Saved entries
Start of Block

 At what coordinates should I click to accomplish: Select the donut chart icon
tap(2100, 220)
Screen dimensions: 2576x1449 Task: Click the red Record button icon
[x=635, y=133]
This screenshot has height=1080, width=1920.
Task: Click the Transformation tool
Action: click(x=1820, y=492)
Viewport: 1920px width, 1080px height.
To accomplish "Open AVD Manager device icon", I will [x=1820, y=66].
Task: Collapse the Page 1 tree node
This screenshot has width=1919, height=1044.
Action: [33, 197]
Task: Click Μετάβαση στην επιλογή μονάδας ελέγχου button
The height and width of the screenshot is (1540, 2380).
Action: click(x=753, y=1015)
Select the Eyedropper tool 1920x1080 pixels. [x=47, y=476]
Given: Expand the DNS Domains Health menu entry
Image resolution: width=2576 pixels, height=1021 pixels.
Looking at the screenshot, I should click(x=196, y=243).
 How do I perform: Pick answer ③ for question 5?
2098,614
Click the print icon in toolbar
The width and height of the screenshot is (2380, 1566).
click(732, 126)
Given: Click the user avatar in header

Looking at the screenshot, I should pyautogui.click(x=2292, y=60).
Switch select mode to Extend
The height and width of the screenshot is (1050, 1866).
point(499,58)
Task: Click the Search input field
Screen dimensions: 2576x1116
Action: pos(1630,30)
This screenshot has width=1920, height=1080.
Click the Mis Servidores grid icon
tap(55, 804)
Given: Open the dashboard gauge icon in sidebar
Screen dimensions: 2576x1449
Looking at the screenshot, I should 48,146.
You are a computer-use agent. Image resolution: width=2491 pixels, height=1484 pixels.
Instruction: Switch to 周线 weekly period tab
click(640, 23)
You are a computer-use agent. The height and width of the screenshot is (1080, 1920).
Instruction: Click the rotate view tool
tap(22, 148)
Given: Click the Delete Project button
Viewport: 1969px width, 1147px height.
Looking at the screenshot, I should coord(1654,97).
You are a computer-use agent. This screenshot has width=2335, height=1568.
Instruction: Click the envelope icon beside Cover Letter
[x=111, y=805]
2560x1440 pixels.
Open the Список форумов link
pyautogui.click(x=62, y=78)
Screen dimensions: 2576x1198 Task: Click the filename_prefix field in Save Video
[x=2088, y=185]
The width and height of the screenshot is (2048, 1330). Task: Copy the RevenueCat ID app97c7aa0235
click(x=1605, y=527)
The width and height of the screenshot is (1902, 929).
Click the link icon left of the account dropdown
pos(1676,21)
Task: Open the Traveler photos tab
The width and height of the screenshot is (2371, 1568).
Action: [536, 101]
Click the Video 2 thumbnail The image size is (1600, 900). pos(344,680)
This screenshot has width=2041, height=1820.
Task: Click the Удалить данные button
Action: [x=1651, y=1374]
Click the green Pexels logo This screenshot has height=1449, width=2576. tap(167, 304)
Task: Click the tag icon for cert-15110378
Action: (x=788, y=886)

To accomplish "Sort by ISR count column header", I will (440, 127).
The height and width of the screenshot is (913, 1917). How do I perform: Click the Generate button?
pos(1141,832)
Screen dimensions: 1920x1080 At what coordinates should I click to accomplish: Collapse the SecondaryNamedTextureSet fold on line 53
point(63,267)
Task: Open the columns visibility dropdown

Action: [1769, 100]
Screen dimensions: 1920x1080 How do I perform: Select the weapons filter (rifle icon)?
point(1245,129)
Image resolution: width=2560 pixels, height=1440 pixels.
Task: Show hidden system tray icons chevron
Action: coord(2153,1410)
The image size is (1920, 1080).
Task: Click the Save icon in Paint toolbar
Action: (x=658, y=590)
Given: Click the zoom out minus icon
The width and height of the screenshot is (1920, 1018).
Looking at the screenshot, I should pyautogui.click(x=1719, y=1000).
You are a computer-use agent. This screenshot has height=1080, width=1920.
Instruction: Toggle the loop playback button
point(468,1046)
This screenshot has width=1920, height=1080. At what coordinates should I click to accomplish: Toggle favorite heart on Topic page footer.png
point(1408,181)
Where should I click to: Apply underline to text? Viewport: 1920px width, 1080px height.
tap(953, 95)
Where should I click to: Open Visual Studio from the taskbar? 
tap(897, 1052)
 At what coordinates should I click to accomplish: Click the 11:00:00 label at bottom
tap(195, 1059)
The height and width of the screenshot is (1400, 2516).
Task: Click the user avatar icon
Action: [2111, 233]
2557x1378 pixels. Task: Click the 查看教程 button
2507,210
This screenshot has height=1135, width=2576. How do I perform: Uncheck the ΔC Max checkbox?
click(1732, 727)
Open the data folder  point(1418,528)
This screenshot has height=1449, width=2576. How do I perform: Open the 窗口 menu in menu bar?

End of Block

◆ Work to complete: Each entry above needs to be retyped exactly.

◆ Task answer:
 At what coordinates should I click to accomplish: Select the donut chart icon
tap(2100, 220)
Screen dimensions: 2576x1449 Task: Click the red Record button icon
[x=635, y=133]
This screenshot has height=1080, width=1920.
Task: Click the Transformation tool
Action: click(x=1820, y=492)
Viewport: 1920px width, 1080px height.
To accomplish "Open AVD Manager device icon", I will [x=1820, y=66].
Task: Collapse the Page 1 tree node
This screenshot has width=1919, height=1044.
Action: [33, 197]
Task: Click Μετάβαση στην επιλογή μονάδας ελέγχου button
The height and width of the screenshot is (1540, 2380).
Action: click(x=753, y=1015)
Select the Eyedropper tool 1920x1080 pixels. [x=47, y=476]
Given: Expand the DNS Domains Health menu entry
Image resolution: width=2576 pixels, height=1021 pixels.
Looking at the screenshot, I should click(x=196, y=243).
 How do I perform: Pick answer ③ for question 5?
2098,614
Click the print icon in toolbar
The width and height of the screenshot is (2380, 1566).
click(732, 126)
Given: Click the user avatar in header

Looking at the screenshot, I should pyautogui.click(x=2292, y=60).
Switch select mode to Extend
The height and width of the screenshot is (1050, 1866).
point(499,58)
Task: Click the Search input field
Screen dimensions: 2576x1116
Action: pos(1630,30)
This screenshot has width=1920, height=1080.
Click the Mis Servidores grid icon
tap(55, 804)
Given: Open the dashboard gauge icon in sidebar
Screen dimensions: 2576x1449
Looking at the screenshot, I should 48,146.
You are a computer-use agent. Image resolution: width=2491 pixels, height=1484 pixels.
Instruction: Switch to 周线 weekly period tab
click(640, 23)
You are a computer-use agent. The height and width of the screenshot is (1080, 1920).
Instruction: Click the rotate view tool
tap(22, 148)
Given: Click the Delete Project button
Viewport: 1969px width, 1147px height.
Looking at the screenshot, I should coord(1654,97).
You are a computer-use agent. This screenshot has width=2335, height=1568.
Instruction: Click the envelope icon beside Cover Letter
[x=111, y=805]
2560x1440 pixels.
Open the Список форумов link
pyautogui.click(x=62, y=78)
Screen dimensions: 2576x1198 Task: Click the filename_prefix field in Save Video
[x=2088, y=185]
The width and height of the screenshot is (2048, 1330). Task: Copy the RevenueCat ID app97c7aa0235
click(x=1605, y=527)
The width and height of the screenshot is (1902, 929).
Click the link icon left of the account dropdown
pos(1676,21)
Task: Open the Traveler photos tab
The width and height of the screenshot is (2371, 1568).
Action: [536, 101]
Click the Video 2 thumbnail The image size is (1600, 900). pos(344,680)
This screenshot has width=2041, height=1820.
Task: Click the Удалить данные button
Action: [x=1651, y=1374]
Click the green Pexels logo This screenshot has height=1449, width=2576. tap(167, 304)
Task: Click the tag icon for cert-15110378
Action: (x=788, y=886)

To accomplish "Sort by ISR count column header", I will (440, 127).
The height and width of the screenshot is (913, 1917). How do I perform: Click the Generate button?
pos(1141,832)
Screen dimensions: 1920x1080 At what coordinates should I click to accomplish: Collapse the SecondaryNamedTextureSet fold on line 53
point(63,267)
Task: Open the columns visibility dropdown

Action: [1769, 100]
Screen dimensions: 1920x1080 How do I perform: Select the weapons filter (rifle icon)?
point(1245,129)
Image resolution: width=2560 pixels, height=1440 pixels.
Task: Show hidden system tray icons chevron
Action: coord(2153,1410)
The image size is (1920, 1080).
Task: Click the Save icon in Paint toolbar
Action: (x=658, y=590)
Given: Click the zoom out minus icon
The width and height of the screenshot is (1920, 1018).
Looking at the screenshot, I should pyautogui.click(x=1719, y=1000).
You are a computer-use agent. This screenshot has height=1080, width=1920.
Instruction: Toggle the loop playback button
point(468,1046)
This screenshot has width=1920, height=1080. At what coordinates should I click to accomplish: Toggle favorite heart on Topic page footer.png
point(1408,181)
Where should I click to: Apply underline to text? Viewport: 1920px width, 1080px height.
tap(953, 95)
Where should I click to: Open Visual Studio from the taskbar? 
tap(897, 1052)
 At what coordinates should I click to accomplish: Click the 11:00:00 label at bottom
tap(195, 1059)
The height and width of the screenshot is (1400, 2516).
Task: Click the user avatar icon
Action: [2111, 233]
2557x1378 pixels. Task: Click the 查看教程 button
2507,210
This screenshot has height=1135, width=2576. How do I perform: Uncheck the ΔC Max checkbox?
click(1732, 727)
Open the data folder  point(1418,528)
This screenshot has height=1449, width=2576. How do I perform: Open the 窗口 menu in menu bar?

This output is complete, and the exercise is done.